The State Government’s failure to specify clear environmental standards
and outcomes will lead to widespread and rapid environment degradation
with air, water and soil pollution set to soar.
Coastal areas, vegetation and wildlife will be left to the mercy of
market forces and fast-tracked development with minimal controls.
The State Government must as a start:
- Include the habitats designated under the Nature Conservation Act in
Schedule 8 (Assessable development)
- No changing Impact Assessment to Code Assessment without public notification
and appeal
- Increase public comment on Impact Assessment from 20 to a minimum of
30 working days
- Allow public notification and appeals on Level 1 Pollution Licenses
and incentive licenses
- Guarantee public notification and comment on Codes of Practice
- Allow "free" reviews of town plan for matters of public interest,
petition initiated
- Recognise and protect regional habitat areas and landbridges as state
infrastructure.
Remember – under the current Integrated Planning Act 1997:
- A town plan can prohibit nothing
- A town planning policy can regulate nothing
- Developers don’t have to provide information for an EIS
- Public will only be guaranteed 20 working days to comment on EIS
- Only developments involving 3 or more State Departments will need an
EIS document
- No public notification or appeals on most developments
- Development affecting areas covered by the Nature Conservation Act
aren’t automatically assessable
- Government assessment is to be privatised through "code assessment"
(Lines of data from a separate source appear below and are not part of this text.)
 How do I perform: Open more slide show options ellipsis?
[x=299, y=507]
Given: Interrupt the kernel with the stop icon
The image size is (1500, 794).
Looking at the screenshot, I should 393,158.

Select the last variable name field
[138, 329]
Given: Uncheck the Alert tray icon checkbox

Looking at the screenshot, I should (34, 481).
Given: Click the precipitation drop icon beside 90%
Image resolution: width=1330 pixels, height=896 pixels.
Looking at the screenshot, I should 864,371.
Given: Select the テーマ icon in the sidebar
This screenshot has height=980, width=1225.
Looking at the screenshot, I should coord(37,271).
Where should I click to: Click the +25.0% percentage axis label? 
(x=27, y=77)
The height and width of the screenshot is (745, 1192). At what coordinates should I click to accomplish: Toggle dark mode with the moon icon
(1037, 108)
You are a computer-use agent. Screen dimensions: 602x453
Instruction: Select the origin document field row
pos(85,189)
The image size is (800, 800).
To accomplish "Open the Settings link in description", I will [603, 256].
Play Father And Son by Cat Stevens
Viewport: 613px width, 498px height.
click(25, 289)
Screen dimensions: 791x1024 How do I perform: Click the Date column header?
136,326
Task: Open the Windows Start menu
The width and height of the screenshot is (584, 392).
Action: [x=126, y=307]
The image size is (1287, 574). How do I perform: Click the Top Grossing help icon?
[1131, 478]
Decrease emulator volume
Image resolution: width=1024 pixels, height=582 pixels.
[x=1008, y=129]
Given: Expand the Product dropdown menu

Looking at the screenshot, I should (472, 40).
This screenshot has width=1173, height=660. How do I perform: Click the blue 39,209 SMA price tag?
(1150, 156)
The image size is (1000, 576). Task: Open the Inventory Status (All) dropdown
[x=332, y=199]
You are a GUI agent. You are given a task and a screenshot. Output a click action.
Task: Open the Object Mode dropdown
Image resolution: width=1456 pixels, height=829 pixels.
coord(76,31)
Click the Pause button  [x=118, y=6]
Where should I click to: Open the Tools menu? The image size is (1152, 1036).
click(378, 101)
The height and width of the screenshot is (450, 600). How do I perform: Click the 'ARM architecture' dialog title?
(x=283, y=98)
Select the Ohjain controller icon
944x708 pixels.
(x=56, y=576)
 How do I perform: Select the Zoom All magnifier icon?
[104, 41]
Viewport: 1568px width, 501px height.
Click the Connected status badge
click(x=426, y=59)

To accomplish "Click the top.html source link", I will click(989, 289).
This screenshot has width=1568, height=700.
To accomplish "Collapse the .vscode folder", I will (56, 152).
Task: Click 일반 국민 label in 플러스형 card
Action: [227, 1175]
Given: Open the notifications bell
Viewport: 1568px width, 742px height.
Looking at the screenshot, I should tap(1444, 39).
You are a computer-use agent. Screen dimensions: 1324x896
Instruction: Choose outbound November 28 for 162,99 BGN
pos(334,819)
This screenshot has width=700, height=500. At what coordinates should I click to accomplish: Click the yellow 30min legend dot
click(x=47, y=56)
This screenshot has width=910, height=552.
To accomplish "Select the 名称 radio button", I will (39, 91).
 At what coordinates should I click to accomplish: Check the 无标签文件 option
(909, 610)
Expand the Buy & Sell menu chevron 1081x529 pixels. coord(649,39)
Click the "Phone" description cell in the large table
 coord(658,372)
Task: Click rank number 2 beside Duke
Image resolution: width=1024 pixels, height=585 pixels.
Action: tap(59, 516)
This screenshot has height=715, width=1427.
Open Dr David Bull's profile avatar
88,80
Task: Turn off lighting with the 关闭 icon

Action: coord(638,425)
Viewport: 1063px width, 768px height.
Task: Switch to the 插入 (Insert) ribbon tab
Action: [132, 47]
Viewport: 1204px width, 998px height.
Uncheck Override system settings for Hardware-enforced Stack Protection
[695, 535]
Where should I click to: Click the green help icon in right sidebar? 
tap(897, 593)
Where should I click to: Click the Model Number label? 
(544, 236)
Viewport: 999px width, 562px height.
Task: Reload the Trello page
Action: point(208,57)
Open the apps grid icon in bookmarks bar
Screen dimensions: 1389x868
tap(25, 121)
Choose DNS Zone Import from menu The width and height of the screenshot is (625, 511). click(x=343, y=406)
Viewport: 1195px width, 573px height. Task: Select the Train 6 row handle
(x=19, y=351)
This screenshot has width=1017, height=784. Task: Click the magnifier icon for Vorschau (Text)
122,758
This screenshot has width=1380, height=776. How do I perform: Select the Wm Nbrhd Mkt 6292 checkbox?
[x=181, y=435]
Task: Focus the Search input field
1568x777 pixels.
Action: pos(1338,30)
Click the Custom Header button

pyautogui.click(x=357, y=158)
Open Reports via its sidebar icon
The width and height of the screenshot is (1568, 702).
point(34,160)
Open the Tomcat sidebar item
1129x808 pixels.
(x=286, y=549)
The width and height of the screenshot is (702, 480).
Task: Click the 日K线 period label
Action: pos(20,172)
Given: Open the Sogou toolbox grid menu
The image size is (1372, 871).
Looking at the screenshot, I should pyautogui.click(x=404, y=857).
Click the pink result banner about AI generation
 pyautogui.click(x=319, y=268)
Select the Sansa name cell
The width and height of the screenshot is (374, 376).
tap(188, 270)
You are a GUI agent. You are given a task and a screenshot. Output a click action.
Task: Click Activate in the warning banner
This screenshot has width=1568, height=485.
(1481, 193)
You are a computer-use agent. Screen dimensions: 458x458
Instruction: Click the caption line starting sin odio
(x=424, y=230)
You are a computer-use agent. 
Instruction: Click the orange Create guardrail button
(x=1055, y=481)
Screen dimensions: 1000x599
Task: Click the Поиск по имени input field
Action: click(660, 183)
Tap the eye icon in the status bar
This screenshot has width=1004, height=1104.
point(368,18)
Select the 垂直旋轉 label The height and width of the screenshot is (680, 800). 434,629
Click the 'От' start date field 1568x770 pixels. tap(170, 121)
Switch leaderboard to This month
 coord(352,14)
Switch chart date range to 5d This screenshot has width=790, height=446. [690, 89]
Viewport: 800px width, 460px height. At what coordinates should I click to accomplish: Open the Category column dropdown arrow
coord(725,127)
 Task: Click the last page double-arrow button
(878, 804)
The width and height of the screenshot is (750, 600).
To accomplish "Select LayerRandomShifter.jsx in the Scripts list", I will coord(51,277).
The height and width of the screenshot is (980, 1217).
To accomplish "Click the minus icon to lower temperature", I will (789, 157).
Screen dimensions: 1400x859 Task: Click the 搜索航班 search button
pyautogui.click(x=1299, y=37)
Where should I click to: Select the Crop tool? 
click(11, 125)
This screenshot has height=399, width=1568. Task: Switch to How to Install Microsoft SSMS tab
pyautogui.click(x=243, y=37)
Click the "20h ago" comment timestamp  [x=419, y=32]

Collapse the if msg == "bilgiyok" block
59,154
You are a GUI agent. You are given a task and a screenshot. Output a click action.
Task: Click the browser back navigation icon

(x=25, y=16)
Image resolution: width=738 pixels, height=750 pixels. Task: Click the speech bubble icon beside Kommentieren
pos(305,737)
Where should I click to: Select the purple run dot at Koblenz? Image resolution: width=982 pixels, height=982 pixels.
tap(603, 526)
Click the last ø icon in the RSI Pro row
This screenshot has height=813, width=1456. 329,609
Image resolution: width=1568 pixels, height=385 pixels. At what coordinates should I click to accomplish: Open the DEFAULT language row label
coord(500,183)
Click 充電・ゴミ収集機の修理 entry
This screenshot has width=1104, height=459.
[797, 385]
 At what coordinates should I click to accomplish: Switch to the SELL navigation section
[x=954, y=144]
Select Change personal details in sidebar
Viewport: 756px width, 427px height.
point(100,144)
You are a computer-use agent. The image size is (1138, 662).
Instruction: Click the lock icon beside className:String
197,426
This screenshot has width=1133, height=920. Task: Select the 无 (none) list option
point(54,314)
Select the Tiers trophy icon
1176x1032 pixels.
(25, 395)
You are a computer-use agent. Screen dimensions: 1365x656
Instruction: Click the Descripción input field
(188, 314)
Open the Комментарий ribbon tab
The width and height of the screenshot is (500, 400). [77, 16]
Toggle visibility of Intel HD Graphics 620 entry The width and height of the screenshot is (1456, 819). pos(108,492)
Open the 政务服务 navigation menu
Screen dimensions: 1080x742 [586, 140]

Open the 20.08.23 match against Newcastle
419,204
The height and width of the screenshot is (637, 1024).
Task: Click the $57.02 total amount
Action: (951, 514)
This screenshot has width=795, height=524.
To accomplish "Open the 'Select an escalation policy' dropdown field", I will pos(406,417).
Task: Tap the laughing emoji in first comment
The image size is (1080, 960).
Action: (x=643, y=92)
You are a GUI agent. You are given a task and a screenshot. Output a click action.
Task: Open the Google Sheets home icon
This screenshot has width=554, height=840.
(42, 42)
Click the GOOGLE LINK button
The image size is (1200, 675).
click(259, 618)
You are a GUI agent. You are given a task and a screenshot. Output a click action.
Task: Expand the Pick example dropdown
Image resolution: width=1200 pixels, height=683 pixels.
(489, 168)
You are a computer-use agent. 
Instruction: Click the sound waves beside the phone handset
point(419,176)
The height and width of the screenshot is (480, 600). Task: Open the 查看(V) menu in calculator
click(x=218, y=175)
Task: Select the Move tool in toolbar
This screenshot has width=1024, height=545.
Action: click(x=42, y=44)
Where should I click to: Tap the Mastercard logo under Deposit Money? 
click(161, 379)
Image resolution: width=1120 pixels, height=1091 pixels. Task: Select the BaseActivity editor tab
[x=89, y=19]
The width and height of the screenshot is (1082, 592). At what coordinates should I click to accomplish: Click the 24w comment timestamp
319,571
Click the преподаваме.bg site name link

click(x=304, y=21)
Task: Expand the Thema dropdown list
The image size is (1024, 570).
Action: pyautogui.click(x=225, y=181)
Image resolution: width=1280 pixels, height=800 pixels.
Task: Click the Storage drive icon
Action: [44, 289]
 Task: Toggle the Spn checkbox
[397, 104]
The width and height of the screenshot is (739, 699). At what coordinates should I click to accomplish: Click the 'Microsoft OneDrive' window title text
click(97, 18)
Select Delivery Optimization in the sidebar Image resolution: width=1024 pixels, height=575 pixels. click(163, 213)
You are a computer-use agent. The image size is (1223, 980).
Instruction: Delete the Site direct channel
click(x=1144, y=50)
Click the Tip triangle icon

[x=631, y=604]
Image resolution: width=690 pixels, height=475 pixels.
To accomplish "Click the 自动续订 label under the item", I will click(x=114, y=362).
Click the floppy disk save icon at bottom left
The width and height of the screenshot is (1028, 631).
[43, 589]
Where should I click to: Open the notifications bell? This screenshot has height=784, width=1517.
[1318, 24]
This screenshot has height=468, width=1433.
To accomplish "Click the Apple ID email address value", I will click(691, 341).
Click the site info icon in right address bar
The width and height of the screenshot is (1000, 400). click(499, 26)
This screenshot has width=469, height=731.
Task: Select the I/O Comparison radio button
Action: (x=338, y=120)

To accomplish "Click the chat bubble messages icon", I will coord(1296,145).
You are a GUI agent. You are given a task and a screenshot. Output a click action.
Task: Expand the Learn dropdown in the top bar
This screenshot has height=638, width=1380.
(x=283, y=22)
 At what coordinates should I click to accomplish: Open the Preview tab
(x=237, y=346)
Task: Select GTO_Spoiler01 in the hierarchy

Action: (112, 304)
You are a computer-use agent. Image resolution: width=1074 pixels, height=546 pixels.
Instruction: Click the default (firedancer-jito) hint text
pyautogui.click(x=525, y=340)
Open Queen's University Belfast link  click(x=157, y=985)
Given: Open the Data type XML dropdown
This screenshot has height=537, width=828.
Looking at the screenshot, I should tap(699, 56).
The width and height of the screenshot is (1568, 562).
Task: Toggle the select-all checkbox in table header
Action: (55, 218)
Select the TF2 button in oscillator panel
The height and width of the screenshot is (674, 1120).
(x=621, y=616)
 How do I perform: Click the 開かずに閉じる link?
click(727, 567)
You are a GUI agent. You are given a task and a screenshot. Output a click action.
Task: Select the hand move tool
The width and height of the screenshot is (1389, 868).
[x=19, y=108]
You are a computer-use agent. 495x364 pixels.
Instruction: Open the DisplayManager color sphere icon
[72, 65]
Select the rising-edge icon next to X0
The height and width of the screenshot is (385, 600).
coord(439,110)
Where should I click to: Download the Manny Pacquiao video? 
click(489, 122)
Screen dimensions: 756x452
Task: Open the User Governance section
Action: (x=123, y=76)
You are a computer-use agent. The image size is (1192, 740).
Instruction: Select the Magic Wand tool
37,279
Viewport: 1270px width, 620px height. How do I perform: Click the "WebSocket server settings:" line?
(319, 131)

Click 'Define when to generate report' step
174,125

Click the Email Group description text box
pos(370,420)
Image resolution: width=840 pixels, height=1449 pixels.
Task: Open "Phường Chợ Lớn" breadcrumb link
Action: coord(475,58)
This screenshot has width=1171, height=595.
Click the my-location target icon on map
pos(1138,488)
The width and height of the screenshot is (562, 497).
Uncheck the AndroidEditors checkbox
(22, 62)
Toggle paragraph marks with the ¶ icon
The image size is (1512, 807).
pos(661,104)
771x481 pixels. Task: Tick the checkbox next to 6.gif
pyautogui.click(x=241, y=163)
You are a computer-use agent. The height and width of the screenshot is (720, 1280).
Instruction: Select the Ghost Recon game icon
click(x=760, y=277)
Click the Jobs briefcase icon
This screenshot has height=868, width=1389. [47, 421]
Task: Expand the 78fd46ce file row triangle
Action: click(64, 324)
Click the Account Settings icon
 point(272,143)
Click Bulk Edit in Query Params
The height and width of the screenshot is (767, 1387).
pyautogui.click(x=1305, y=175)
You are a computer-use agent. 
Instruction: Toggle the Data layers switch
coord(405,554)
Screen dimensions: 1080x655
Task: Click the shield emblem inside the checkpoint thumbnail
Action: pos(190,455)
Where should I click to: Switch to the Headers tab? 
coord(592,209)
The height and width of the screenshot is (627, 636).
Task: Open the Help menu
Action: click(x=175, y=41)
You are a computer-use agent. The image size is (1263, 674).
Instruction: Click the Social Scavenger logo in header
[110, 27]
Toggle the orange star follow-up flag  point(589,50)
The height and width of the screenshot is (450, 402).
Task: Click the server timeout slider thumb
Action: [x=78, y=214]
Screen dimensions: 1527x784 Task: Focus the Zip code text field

- No public comment or appeal on most pollution licenses
- Developers believe that IPA "…will supercharge growth…"
- Public will only have 60 days to comment on all possible developments
not requiring impact assessment, once every five years, through the review
of their town plans.
This legislation should be amended immediately after promulgation on
Monday, 30th March, correcting the imbalance of too little opportunity
for community input, too few requirements for environmental protection
and too short a time frame for Council and referral agency consideration
of proposals.
QUEENSLAND !
Flat Chat, Fast Track and That’s That!